Oceania Rugby was joined by its 17 member unions to celebrate its third women in rugby month in September.
The regional body held a month of events, themed ‘Right Here, Right Now!’ to showcase and celebrate the events and people driving female development in rugby throughout Oceania in the lead up to Rugby World Cup 2021.
Oceania Rugby Right Here, Right Now! came at a time when the region is at the forefront of that development.
Not only will RWC 2021 take place in New Zealand from 8 October – 5 November, but women’s teams from Oceania crowded podiums during the HSBC World Rugby Sevens Series, Commonwealth Games and Rugby World Cup Sevens 2022.
On top of all that success, the Oceania Rugby Women’s Championship returned for the first time since 2019, taking place over nine days in Auckland in July.
During September, Oceania Rugby held a world’s first Women’s Combine, showcasing 20 of the best players from Papua New Guinea, Samoa and Tonga to Super W coaches on Australia’s Gold Coast.
“It’s been so empowering,” Tonga fly-half Shonte To’a told World Rugby about the Combine.
“Seeing my Pacific people being given the opportunity to represent their story, represent their home, represent their cultures and their beliefs, and to be the pillar of their family, to represent here in this combine.
“I think being surrounded [by that] in this environment is so empowering as a female athlete.”
World Rugby Women’s High-Performance Manager Nicky Ponsford was in Gold Coast for the Combine, and also took part in one of three webinars that Oceania Rugby put on as part of the month of events.

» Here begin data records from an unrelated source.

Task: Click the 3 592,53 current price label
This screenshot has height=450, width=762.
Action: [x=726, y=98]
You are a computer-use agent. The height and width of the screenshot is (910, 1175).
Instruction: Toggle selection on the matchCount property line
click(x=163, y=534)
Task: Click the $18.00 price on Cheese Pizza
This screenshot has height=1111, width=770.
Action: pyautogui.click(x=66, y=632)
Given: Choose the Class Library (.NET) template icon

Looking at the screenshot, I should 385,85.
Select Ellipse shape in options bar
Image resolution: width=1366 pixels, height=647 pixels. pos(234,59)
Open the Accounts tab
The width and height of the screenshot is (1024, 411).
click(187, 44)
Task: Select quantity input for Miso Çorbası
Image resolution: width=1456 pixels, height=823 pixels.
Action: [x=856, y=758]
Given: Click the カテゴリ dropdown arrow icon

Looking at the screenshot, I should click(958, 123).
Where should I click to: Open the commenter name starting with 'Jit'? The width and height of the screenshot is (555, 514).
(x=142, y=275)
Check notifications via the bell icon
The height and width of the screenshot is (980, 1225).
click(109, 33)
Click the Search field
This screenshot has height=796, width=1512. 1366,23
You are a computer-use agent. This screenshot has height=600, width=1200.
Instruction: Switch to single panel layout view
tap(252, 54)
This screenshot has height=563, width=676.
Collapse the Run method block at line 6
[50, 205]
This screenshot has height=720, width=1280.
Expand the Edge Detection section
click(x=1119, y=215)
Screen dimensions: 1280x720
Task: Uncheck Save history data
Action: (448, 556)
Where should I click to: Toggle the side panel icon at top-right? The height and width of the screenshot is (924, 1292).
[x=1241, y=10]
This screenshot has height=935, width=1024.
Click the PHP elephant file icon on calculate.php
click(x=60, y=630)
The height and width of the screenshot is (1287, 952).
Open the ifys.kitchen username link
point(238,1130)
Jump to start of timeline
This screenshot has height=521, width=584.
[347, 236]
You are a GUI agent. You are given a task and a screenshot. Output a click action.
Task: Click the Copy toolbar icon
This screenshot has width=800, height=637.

The webinars focused on ‘Challenging Inequality and Influencing Change’, ‘Leadership on and off the Field’ and ‘Right Here, Right Now and Beyond’, and featured guest speakers from the regional body and member unions.
One of those was former Wallaroos prop Vanessa Bradley, who has recently undertaken a research project to recognise and present caps to all of the women who represented Queensland on the rugby pitch.
When talking to Oceania Rugby, Bradley revealed it was her hope that one day people would no longer ask themselves “is that women’s rugby or men’s rugby?”
“My vision for women in rugby is that there’s not necessarily the stipulation that we’re women in rugby,” she said.
“We’ll always be proud to be women that play rugby and there will always be times where women’s rugby has different needs and challenges to men’s rugby, but [my great hope is that] the first thought of anyone is that it’s just rugby.”